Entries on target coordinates
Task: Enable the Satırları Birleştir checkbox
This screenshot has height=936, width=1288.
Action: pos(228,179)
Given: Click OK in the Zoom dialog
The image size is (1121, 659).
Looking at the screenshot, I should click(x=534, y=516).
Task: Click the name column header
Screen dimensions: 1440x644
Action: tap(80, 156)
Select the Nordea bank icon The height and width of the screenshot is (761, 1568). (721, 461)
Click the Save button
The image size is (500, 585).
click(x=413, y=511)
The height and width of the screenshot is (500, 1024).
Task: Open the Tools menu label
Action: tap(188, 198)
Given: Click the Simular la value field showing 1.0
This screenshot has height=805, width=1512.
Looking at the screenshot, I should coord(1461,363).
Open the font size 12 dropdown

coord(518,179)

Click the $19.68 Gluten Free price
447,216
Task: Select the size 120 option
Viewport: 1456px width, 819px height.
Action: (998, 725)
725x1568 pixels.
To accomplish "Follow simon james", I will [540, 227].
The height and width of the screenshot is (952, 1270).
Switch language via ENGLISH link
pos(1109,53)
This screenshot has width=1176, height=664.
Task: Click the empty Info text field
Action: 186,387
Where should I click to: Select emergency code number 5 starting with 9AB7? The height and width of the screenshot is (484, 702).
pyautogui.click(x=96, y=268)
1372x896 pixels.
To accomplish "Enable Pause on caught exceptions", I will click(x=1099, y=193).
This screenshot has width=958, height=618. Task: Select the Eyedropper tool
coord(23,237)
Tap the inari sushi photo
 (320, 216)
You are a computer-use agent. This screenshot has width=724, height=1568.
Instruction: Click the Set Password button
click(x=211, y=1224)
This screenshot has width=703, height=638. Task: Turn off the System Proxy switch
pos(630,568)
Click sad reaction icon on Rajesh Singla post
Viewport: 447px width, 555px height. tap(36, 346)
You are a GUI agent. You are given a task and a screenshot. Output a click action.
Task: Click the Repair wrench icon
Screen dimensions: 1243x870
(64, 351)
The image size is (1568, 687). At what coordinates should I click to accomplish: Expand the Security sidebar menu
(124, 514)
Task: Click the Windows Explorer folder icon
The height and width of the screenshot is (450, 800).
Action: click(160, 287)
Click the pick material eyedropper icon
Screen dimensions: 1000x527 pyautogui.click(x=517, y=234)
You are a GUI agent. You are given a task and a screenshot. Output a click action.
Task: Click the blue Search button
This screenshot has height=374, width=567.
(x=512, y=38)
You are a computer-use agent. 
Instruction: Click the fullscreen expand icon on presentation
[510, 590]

## To be done
Return each line of the rows above that contains the word "image", treating uppercase and lowercase as different.

## Answer to this task
The image size is (1121, 659).
The image size is (500, 585).
The image size is (1568, 687). At what coordinates should I click to accomplish: Expand the Security sidebar menu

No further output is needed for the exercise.